NER Evaluation set format


I want to make an evaluation set out of my gold annotations that I’d created with ner.make-gold. I want to use this evaluation set as a general set for the evaluation and comparison of different model outputs, not only those created by prodigy, but also by other learning algorithms.
Which format should this evaluation set have? Is there a standard for evaluation sets in NER?

Can you give me any hints what an evaluation set should look like? Where I can find more information about this?

Thanks in advance!


There’s not really a single standard data format people are using. Many tools use a format like this:

Apple|U-ORG is|O a|O company|O

There are many small variations on this format, e.g. some tools expect another column with the POS tag. Another common format has one token per line, and the attributes in columns.

I would recommend against storing the data in these formats which interleave the tokens and attributes like this. The reason is, this format removes information from the text, by assuming a tokenization. If you later want to change the tokenization, you’ll have trouble doing that.

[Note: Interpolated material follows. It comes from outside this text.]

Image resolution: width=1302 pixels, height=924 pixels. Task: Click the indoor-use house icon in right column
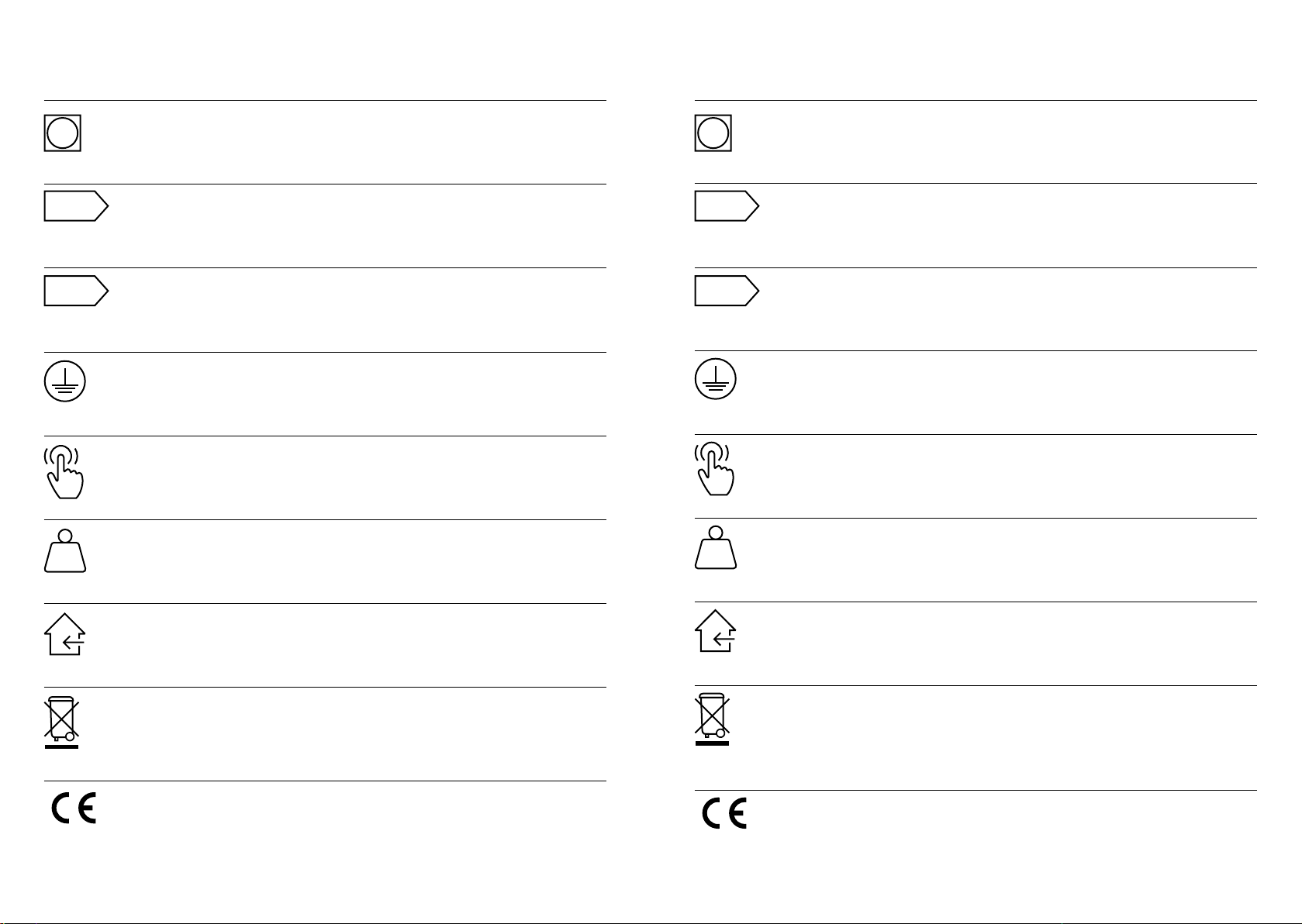716,631
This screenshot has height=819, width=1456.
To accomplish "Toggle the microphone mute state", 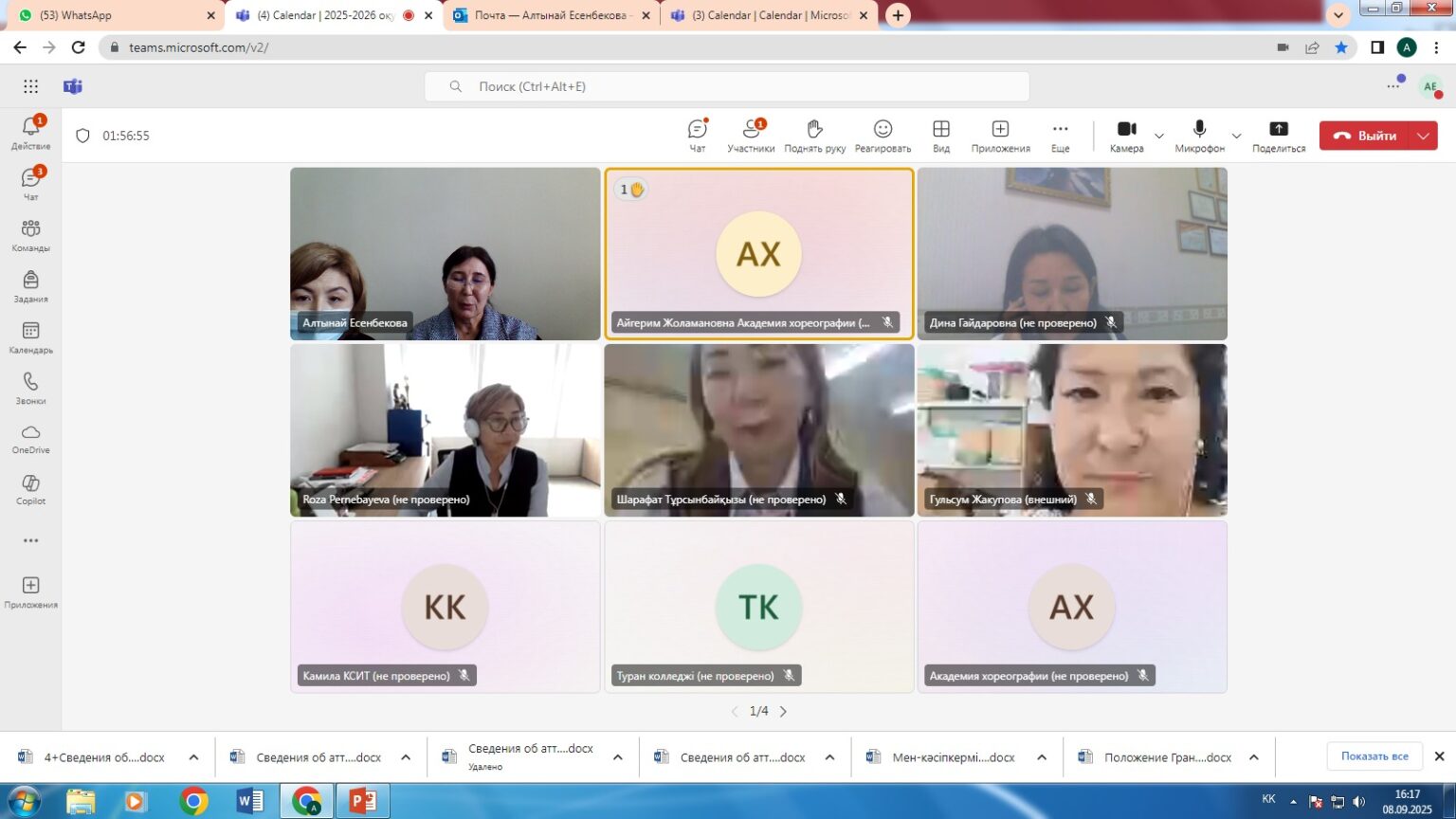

I would recommend keeping the data in a format similar to Prodigy’s. The main characteristics of the format I’d recommend are:

  • jsonl: Newline delimited json is easy to read, and reasonably computationally efficient. Making one json object out of the whole data is much slower and more memory intensive.

  • Preserve the input: Have a record in the json object for the original data, so you know you’ve always got the original input available. Arguably, it’s better to keep the input in a separate database or separate structure, but it’s not always necessary to do that.

  • Spans as stand-off annotations: To reference an entity, you should take the start and end character offset, or perhaps a start offset and a length, as well as the label.

The task of converting into the various formats other tools use is then an arbitrary detail of the experiment script that you use with that tool.